TASK DETAILS:
In the items below, pick out each line that contains the string "icon", matching its capitalization, and copy those lines.
--
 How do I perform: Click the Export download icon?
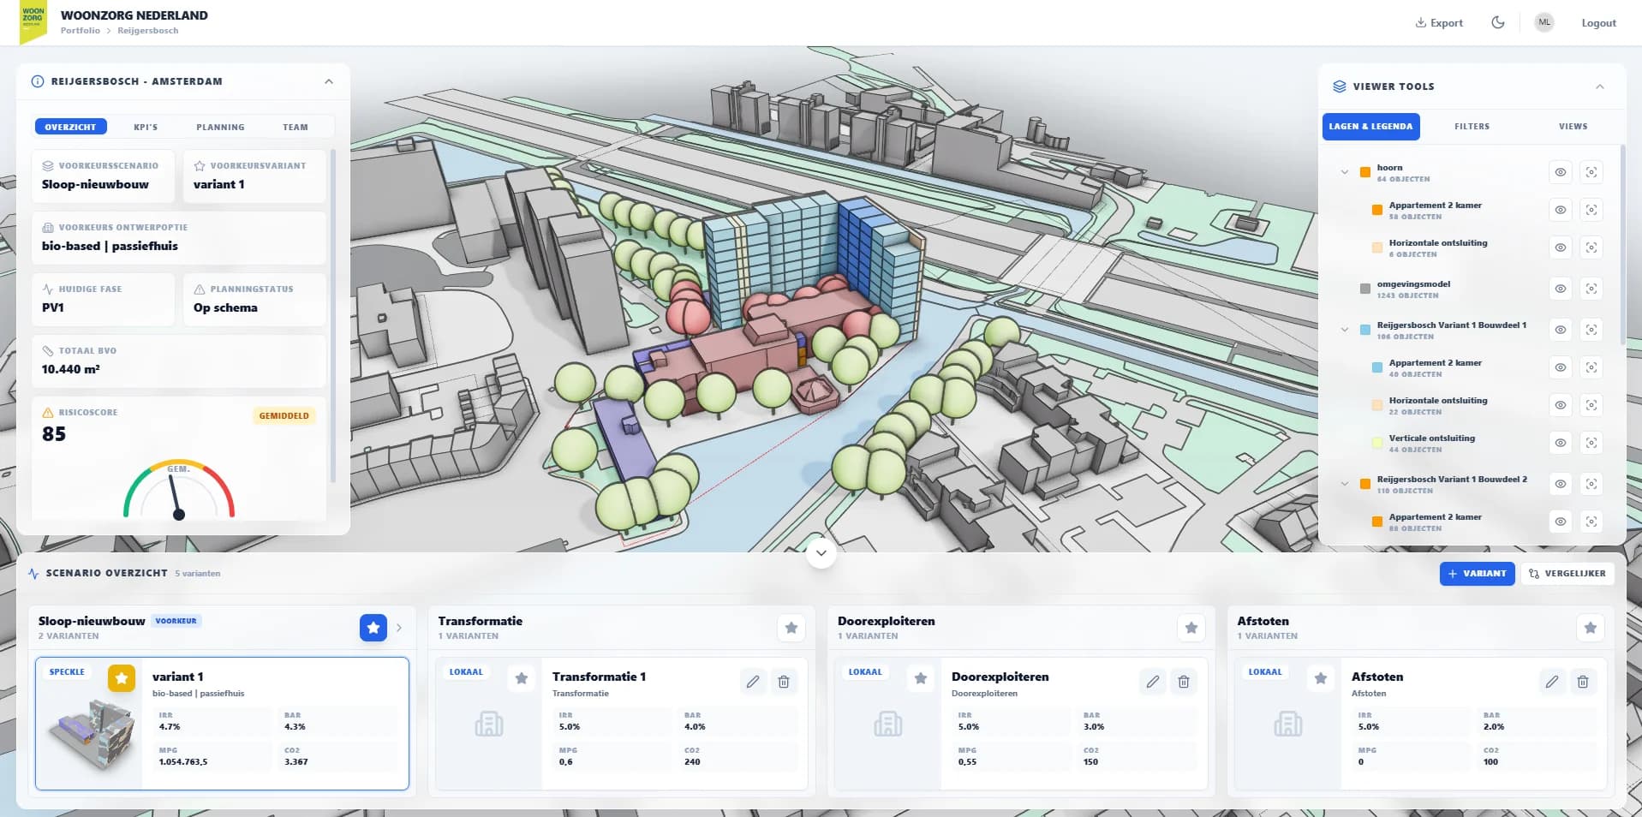pos(1420,23)
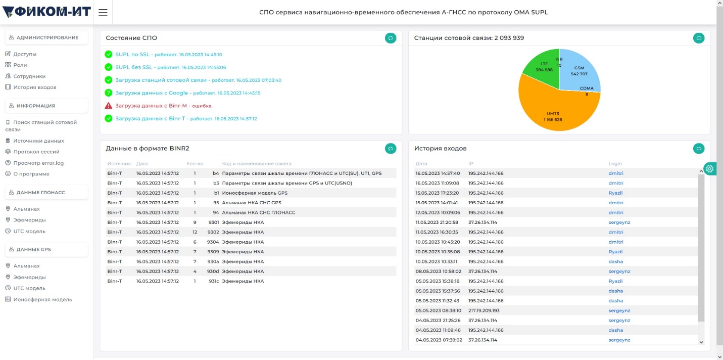This screenshot has height=360, width=723.
Task: Open the gear settings side tab
Action: coord(710,169)
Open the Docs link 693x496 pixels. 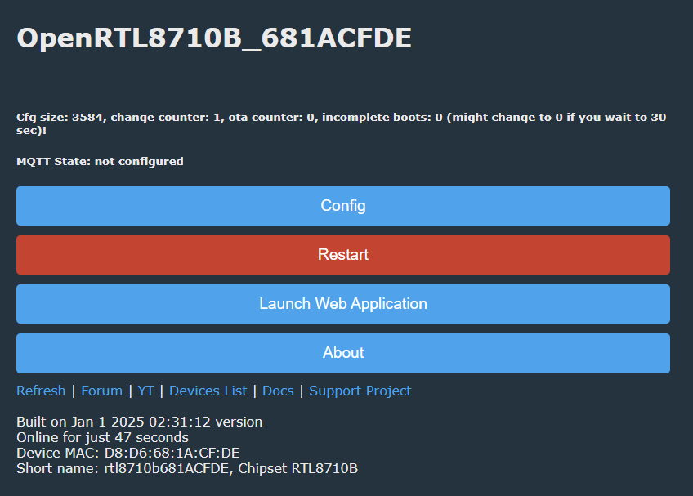point(278,391)
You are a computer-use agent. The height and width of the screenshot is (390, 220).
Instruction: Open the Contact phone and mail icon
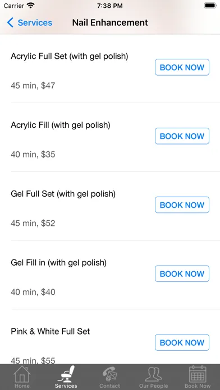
--
OUTPUT FOR THIS TASK:
 How do I perform: Click the Export download icon?
Instruction: Open the Contact phone and mail icon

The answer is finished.